Par moments, un souffle d’eau de Cologne passait dans les
couloirs ou bien une porte entrouverte en bas faisait éclater dans
toute la demeure, comme une explosion de tonnerre, les cris
populaciers des hommes attablés au rez-de-chaussée, et mettait
sur la figure des messieurs du premier une moue inquiète et
dégoûtée.
Madame, familière avec les clients ses amis, ne quittait point
le salon et s’intéressait aux rumeurs de la ville qui lui parvenaient
par eux. Sa conversation grave faisait diversion aux propos sans
suite des trois femmes ; elle était comme un repos dans le
badinage polisson des particuliers ventrus qui se livraient chaque
- 5 - soir à cette débauche honnête et médiocre de boire un verre de
liqueur en compagnie de filles publiques.

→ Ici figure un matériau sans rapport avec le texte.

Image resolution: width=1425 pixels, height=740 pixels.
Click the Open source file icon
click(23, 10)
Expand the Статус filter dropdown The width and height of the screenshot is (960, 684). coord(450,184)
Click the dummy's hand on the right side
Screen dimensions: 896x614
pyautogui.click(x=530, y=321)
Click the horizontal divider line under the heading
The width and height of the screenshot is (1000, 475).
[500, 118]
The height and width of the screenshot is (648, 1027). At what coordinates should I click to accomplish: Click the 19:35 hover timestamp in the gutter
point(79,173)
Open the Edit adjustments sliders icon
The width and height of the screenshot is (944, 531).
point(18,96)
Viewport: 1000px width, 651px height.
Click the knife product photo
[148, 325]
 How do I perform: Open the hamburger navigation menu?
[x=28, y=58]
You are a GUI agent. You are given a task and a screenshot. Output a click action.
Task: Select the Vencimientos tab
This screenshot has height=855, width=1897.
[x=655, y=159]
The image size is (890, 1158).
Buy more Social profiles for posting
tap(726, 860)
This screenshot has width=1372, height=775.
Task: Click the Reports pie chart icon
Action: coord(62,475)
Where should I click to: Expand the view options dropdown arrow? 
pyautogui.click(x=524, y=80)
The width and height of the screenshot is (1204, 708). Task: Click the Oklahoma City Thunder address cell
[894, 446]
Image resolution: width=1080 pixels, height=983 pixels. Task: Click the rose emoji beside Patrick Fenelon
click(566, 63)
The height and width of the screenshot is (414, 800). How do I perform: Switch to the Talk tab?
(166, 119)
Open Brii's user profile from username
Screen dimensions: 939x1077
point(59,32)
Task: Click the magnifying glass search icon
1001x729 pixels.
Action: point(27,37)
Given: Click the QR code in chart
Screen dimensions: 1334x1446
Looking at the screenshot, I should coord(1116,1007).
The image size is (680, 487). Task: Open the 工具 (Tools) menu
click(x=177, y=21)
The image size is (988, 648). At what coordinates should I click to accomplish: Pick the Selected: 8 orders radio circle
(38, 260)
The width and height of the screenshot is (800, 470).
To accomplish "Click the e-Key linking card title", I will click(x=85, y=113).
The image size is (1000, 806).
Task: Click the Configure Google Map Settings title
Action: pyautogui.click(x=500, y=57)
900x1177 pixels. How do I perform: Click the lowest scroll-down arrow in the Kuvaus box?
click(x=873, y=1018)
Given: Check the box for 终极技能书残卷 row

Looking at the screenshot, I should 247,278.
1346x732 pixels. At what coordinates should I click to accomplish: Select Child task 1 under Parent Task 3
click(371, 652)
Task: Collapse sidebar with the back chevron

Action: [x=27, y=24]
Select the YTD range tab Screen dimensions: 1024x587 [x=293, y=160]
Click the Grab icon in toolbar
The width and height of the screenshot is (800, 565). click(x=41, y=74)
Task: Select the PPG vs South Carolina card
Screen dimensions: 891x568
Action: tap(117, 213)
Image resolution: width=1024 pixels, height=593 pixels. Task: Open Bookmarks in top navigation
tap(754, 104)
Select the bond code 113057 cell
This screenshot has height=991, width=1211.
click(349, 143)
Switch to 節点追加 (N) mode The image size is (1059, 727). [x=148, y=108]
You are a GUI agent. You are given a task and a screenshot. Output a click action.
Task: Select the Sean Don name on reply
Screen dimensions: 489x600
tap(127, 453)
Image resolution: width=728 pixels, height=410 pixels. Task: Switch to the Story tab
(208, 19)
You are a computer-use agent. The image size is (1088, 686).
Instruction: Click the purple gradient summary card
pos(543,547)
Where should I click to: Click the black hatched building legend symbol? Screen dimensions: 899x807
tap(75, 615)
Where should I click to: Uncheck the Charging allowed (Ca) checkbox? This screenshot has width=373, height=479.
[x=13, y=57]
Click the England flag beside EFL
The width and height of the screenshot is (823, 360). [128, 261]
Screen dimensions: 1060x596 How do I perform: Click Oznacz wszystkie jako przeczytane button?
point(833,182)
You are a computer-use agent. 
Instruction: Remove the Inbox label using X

Les trois dames du premier s’appelaient Fernande, Raphaële
et Rosa la Rosse.
Le personnel étant restreint, on avait tâché que chacune
d’elles fût comme un échantillon, un résumé de type féminin, afin
que tout consommateur pût trouver là, à peu près du moins, la
réalisation de son idéal.
Fernande représentait la belle blonde, très grande, presque
obèse, molle, fille des champs dont les taches de rousseur se
refusaient à disparaître, et dont la chevelure filasse, écourtée,
claire et sans couleur, pareille à du chanvre peigné, lui couvrait
insuffisamment le crâne.
Raphaële, une Marseillaise, roulure des ports de mer, jouait
le rôle indispensable de la belle Juive, maigre, avec des
pommettes saillantes plâtrées de rouge. Ses cheveux noirs, lustrés
à la moelle de bœuf, formaient des crochets sur ses tempes. Ses
yeux eussent paru beaux si le droit n’avait pas été marqué d’une
raie. Son nez arqué tombait sur une mâchoire accentuée où deux
dents neuves, en haut, faisaient tache à côté de celles du bas qui
avaient pris en vieillissant une teinte foncée comme les bois
anciens.
Rosa la Rosse, une petite boule de chair tout en ventre avec
des jambes minuscules, chantait du matin au soir, d’une voix
éraillée, des couplets alternativement grivois ou sentimentaux,
racontait des histoires interminables et insignifiantes, ne cessait
de parler que pour manger et de manger que pour parler, remuait
toujours, souple comme un écureuil malgré sa graisse et l’exiguïté
de ses pattes ; et son rire, une cascade de cris aigus, éclatait sans
cesse, de-ci, de-là, dans une chambre, au grenier, dans le café,
partout, à propos de rien.
- 6 - Les deux femmes du rez-de-chaussée, Louise, surnommée
Cocote, et Flora, dite Balançoire parce qu’elle boitait un peu, l’une
toujours en Liberté avec une ceinture tricolore, l’autre en
Espagnole de fantaisie avec des sequins de cuivre qui dansaient
dans ses cheveux carotte à chacun de ses pas inégaux, avaient l’air
de filles de cuisine habillées pour un carnaval. Pareilles à toutes
les femmes du peuple, ni plus laides, ni plus belles, vraies
servantes d’auberge, on les désignait dans le port sous le
sobriquet des deux Pompes.
Une paix jalouse, mais rarement troublée, régnait entre ces
cinq femmes, grâce à la sagesse conciliante de Madame et à son
intarissable bonne humeur.
L’établissement, unique dans la petite ville, était assidûment
fréquenté. Madame avait su lui donner une tenue si comme il
faut ; elle se montrait si aimable, si prévenante envers tout le
monde ; son bon cœur était si connu qu’une sorte de
considération l’entourait. Les habitués faisaient des frais pour
elle, triomphaient quand elle leur témoignait une amitié plus
marquée ; et lorsqu’ils se rencontraient dans le jour pour leurs
affaires, ils se disaient : « À ce soir, où vous savez », comme on se
dit : « Au café, n’est-ce pas ? après dîner. »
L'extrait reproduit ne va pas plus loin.